═════ Texto de leitura

Entretanto, toda e qualquer pessoa é sim digna de direitos, e devem ter sua dignidade respeitada inclusive quando estão submetidas as situações de cárcere, para que seja assegurado seus direitos humanos que são violados diariamente dentro das cadeias brasileiras.

Para João Batista Herkenhoff, o conceito de Direitos Humanos é:

Por direitos humanos ou direitos do homem são, modernamente, entendidos aqueles direitos fundamentais que o homem possui pelo fato de ser homem, por sua própria natureza humana, pela dignidade que a ela é inerente. São direitos que não resultam de uma concessão da sociedade política. Pelo contrário, são direitos que a sociedade política tem o dever de consagrar e garantir" (HERKENHOFF, 1997. p. 33).

══════════
═════ Material fornecido

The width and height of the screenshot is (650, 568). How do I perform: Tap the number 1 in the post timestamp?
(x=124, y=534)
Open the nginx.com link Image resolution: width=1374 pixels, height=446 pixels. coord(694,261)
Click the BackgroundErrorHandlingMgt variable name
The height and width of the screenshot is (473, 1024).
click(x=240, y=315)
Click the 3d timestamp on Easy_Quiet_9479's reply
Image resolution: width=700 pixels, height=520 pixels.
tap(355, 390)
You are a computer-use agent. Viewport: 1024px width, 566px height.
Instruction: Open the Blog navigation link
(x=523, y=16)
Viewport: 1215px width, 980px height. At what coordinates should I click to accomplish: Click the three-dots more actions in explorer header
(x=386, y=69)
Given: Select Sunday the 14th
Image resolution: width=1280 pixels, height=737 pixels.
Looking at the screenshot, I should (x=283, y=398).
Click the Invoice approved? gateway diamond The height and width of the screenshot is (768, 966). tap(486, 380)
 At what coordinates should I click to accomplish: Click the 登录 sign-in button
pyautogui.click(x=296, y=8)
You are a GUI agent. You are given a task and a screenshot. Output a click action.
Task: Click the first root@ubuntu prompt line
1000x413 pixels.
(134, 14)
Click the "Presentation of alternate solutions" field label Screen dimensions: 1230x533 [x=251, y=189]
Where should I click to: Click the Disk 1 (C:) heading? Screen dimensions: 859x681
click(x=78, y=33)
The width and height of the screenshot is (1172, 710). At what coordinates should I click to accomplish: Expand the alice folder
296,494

══════════

__Requisitos da tarefa__: Reproduza sem alterações o trecho do texto sobre direitos humanos que começa em "Entretanto, toda e" e termina em "das cadeias brasileiras.".

__Resultado do exercício__:
Entretanto, toda e qualquer pessoa é sim digna de direitos, e devem ter sua dignidade respeitada inclusive quando estão submetidas as situações de cárcere, para que seja assegurado seus direitos humanos que são violados diariamente dentro das cadeias brasileiras.